What’s the difference

Those two collections are all sorted and very useful when you need to maintain some order in dynamically filled data. However, when concurrency takes place there is a gotcha. We have a choice: use manual synchronization or use ConcurrentSkipListSet from java.concurrent package.

My case

I have a task that gets episodes from a server in a bulk operation. For example, when there is an 800 episodes total it makes 8 asynchronous requests 100 episodes each. Resulting list of episodes needs to be sorted and displayed on the client side.
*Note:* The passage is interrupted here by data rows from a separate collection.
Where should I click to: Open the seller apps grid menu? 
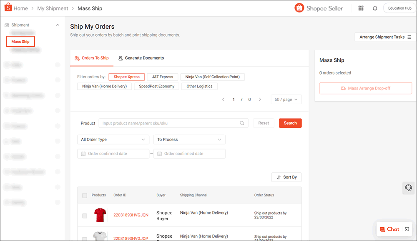click(361, 8)

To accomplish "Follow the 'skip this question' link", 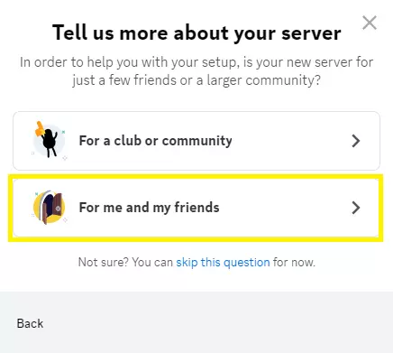I will tap(223, 263).
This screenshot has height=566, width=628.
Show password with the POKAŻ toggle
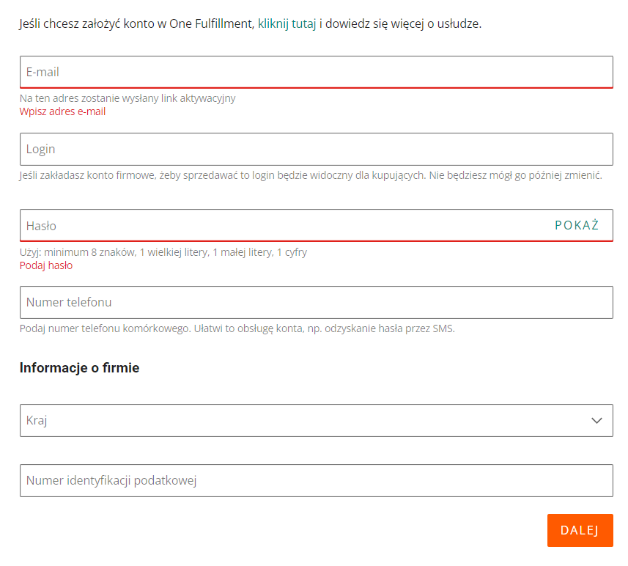click(x=577, y=226)
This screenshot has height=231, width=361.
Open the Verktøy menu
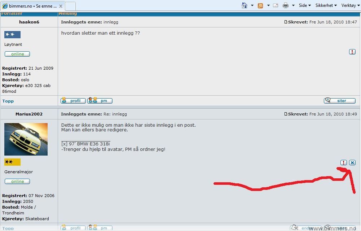(x=350, y=5)
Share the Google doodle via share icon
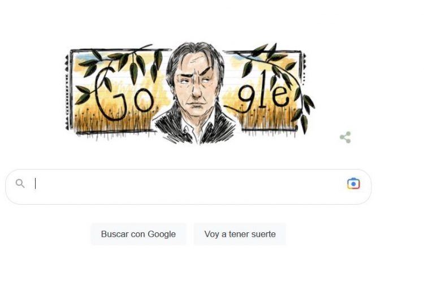The image size is (424, 303). click(x=345, y=137)
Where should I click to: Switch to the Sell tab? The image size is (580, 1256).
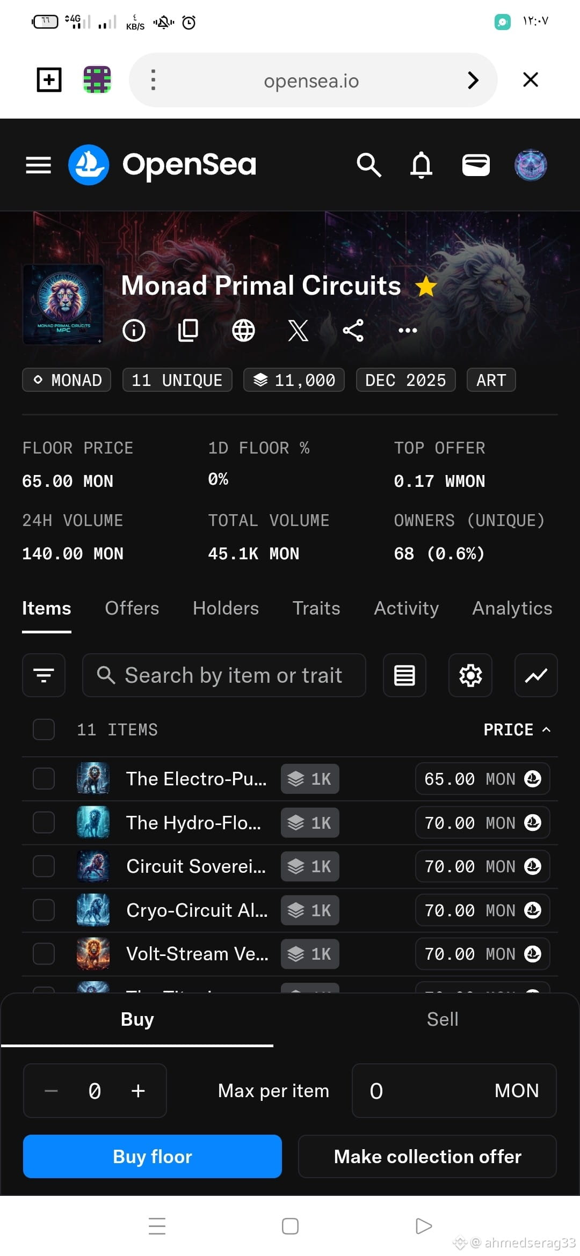coord(443,1019)
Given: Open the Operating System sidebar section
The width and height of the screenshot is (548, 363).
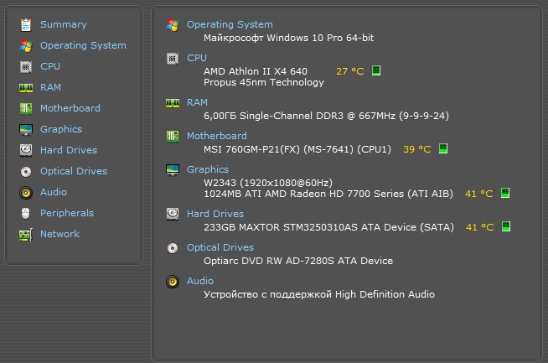Looking at the screenshot, I should [x=83, y=45].
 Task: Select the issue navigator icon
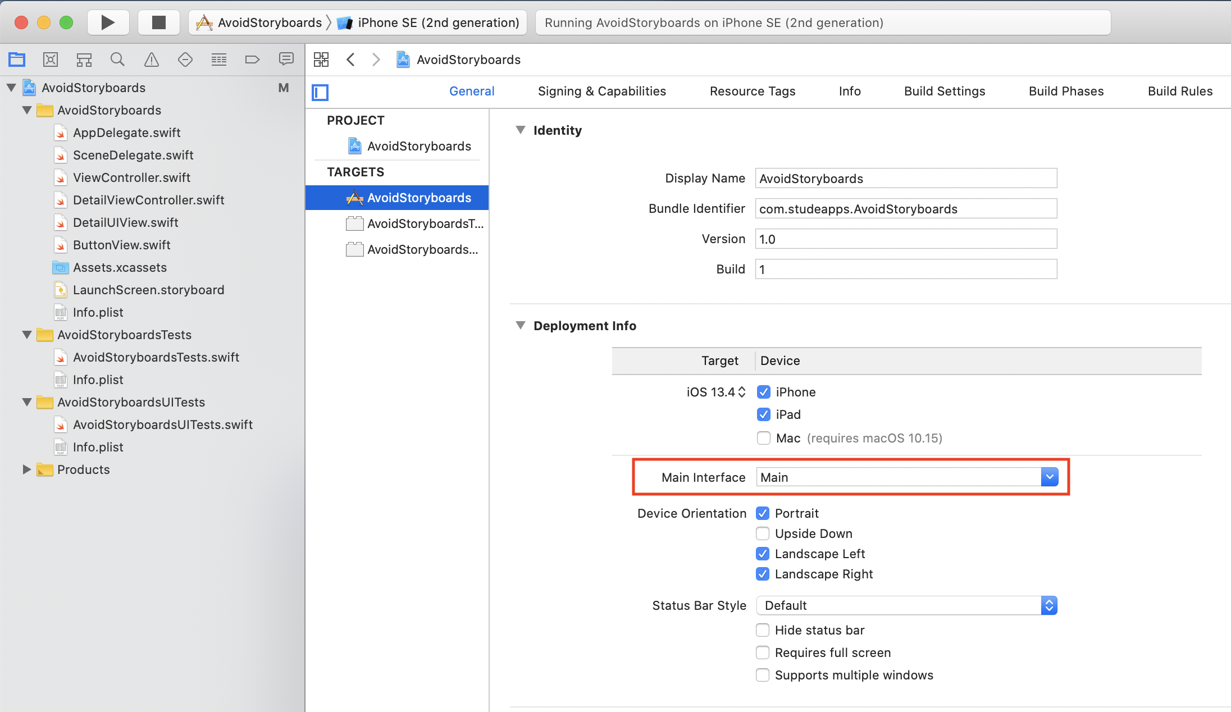click(152, 60)
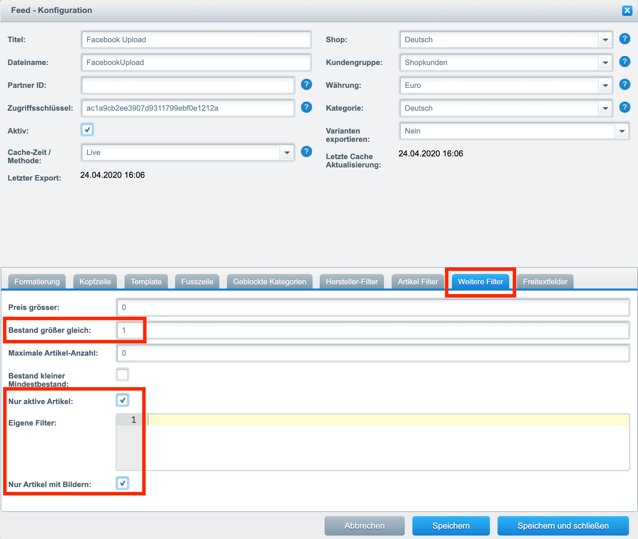638x539 pixels.
Task: Switch to the Template tab
Action: pyautogui.click(x=146, y=282)
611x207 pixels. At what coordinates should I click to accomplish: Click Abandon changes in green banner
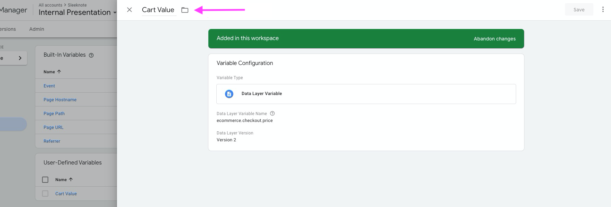(494, 39)
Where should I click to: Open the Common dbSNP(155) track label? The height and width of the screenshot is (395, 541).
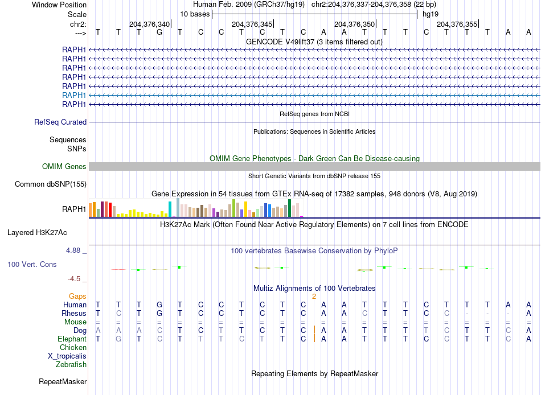(x=51, y=184)
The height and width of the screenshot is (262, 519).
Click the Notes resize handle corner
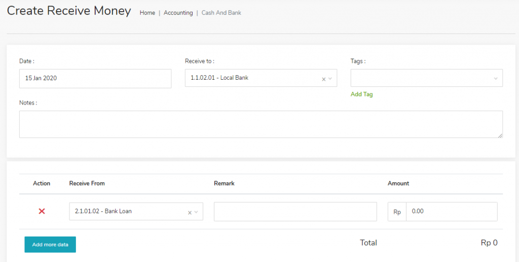500,135
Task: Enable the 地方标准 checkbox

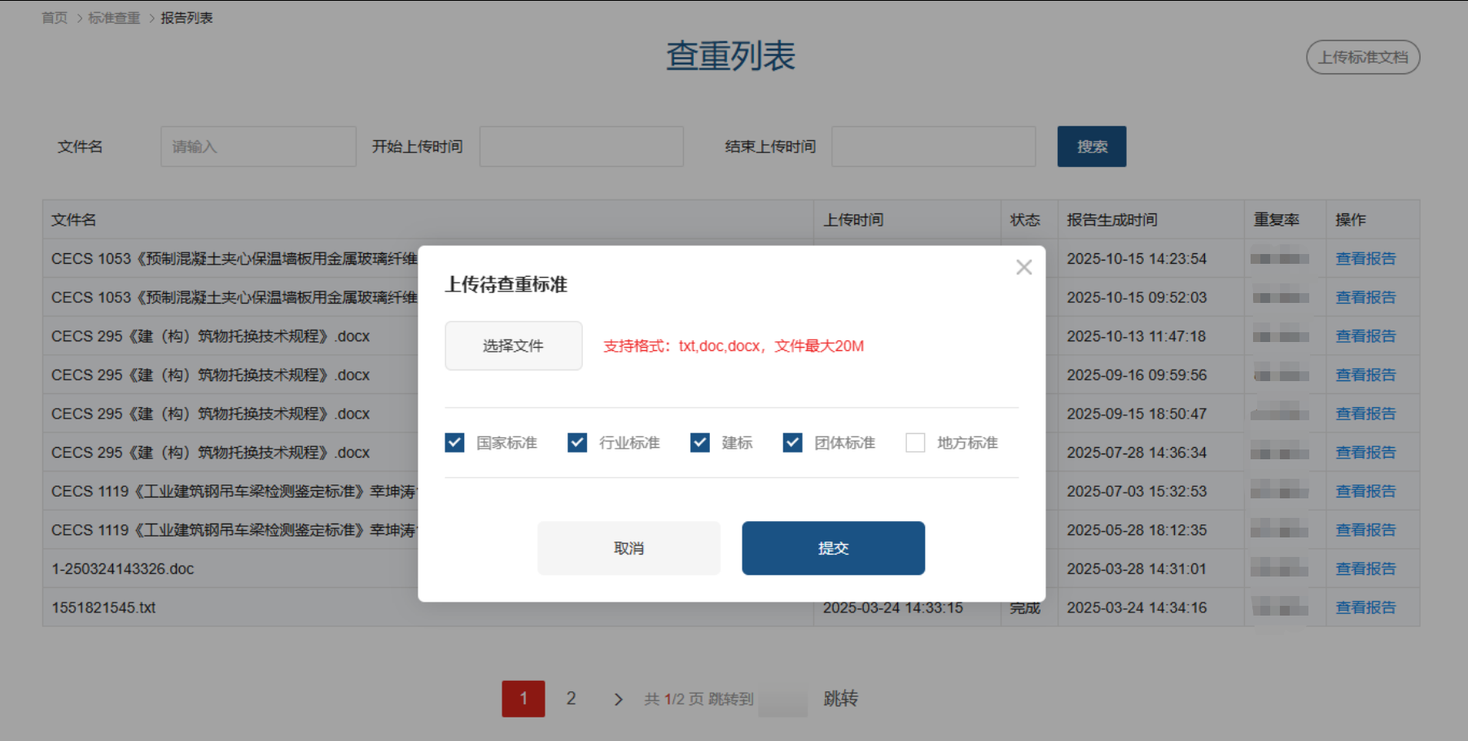Action: coord(915,442)
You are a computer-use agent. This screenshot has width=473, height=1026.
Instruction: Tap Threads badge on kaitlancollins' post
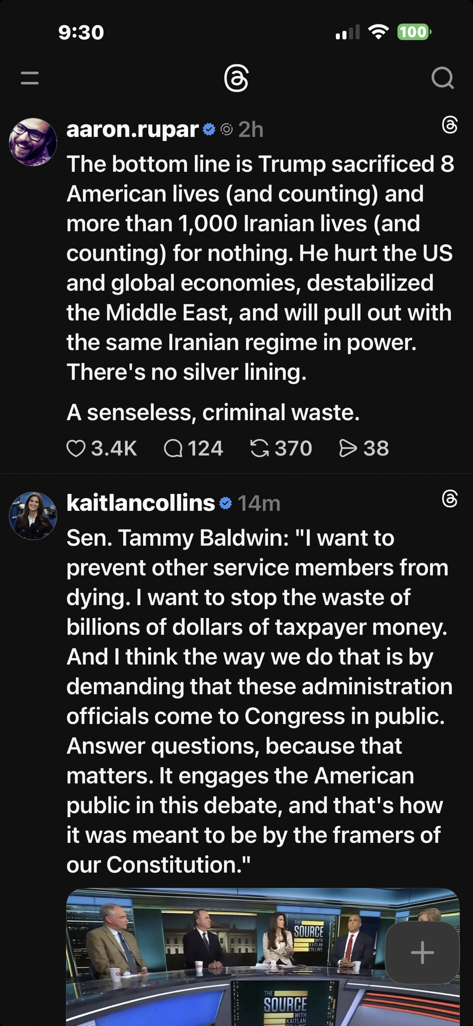click(449, 499)
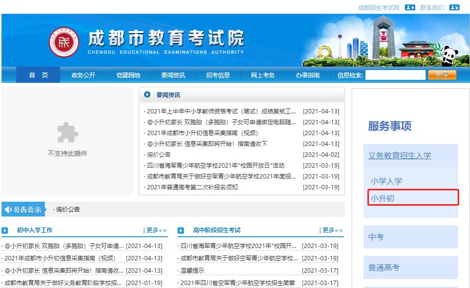
Task: Click the icon next to 联系我们
Action: tap(454, 7)
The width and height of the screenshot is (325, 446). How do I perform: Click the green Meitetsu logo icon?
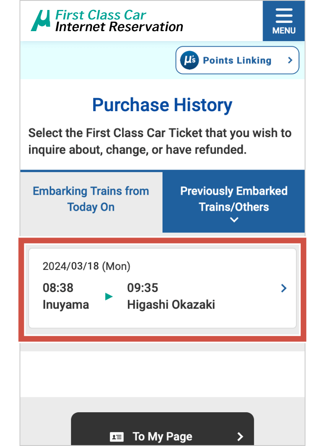pyautogui.click(x=42, y=20)
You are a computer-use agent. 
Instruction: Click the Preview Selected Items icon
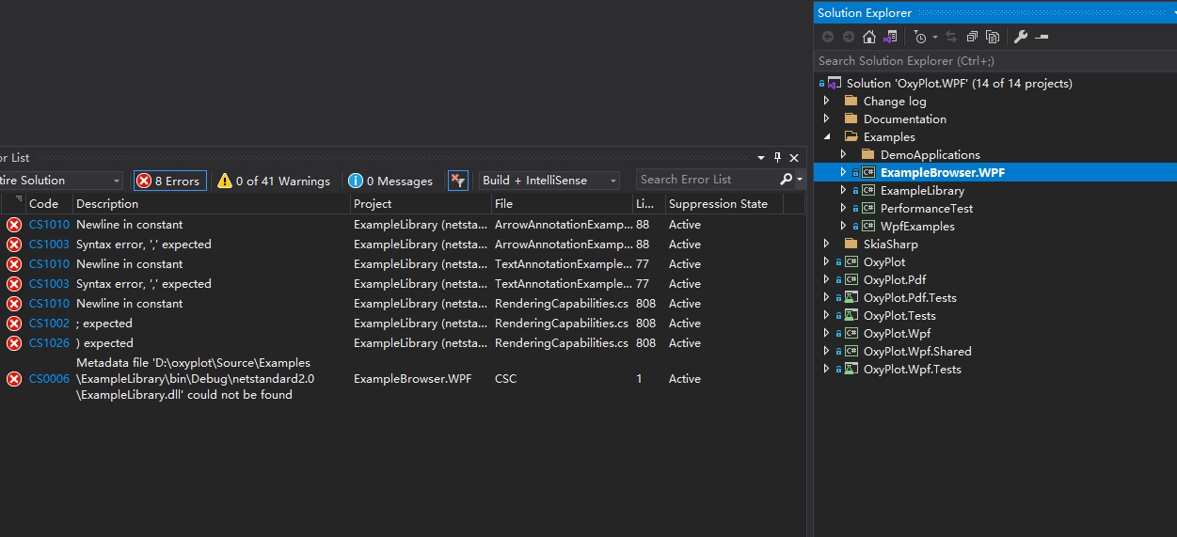[x=1042, y=37]
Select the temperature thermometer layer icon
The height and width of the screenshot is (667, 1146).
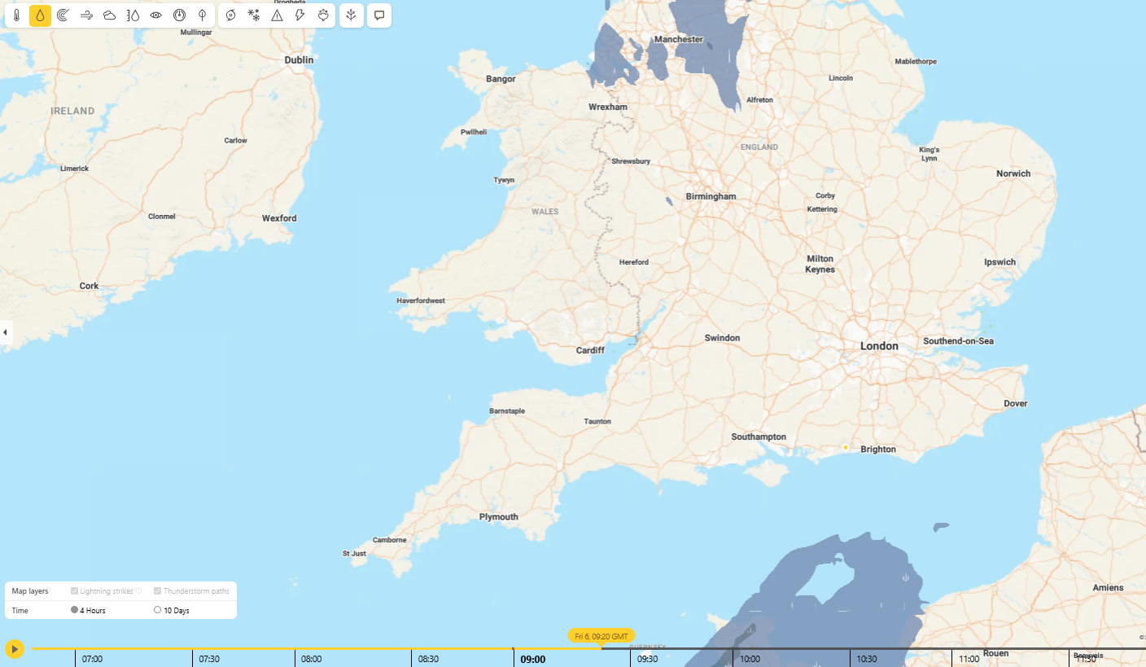point(17,15)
Code for manual synchronizations looks like this:

final Set<Video> allEpisodes = new TreeSet<>(sortByEpisode);

final Video[] sortedEpisodes;

synchronized (allEpisodes) {
	Collections.addAll(allEpisodes, notFakeVideos);
	sortedEpisodes = allEpisodes.toArray(Video.EMPTY_ARRAY);
}
//use of sortedEpisodes

which is somewhat verbose.

In the opposite, code with concurrent collection looks very clean.:

final Set<Video> allEpisodes = new ConcurrentSkipListSet<>(sortByEpisode);

Collections.addAll(allEpisodes, notFakeVideos);

final Video[] sortedEpisodes = allEpisodes.toArray(Video.EMPTY_ARRAY);

Almost none of the concurrent stuff is visible to the programmer which is a good thing for maintainability and error-proneness.

Benchmark?

I’m tested two solutions using Android emulator API 30. Here are results:

solution avg ns min ns max ns # of experiments sum ns
concurrent 114960 6543 4109831 620 71275591
synchronized 44295 7035 1525028 620 27463261

For my use case manual synchronization is almost twice as fast as using concurrent collection.

But which is better?

Winner: TreeSet+synchronized! However, in broad case the answer is: “It depends”. My case consist of only 10 invocations of adding elements and one toArray() call. It is a tiny number of concurrent events. That’s why concurrent collection overhead makes a visible difference for performance.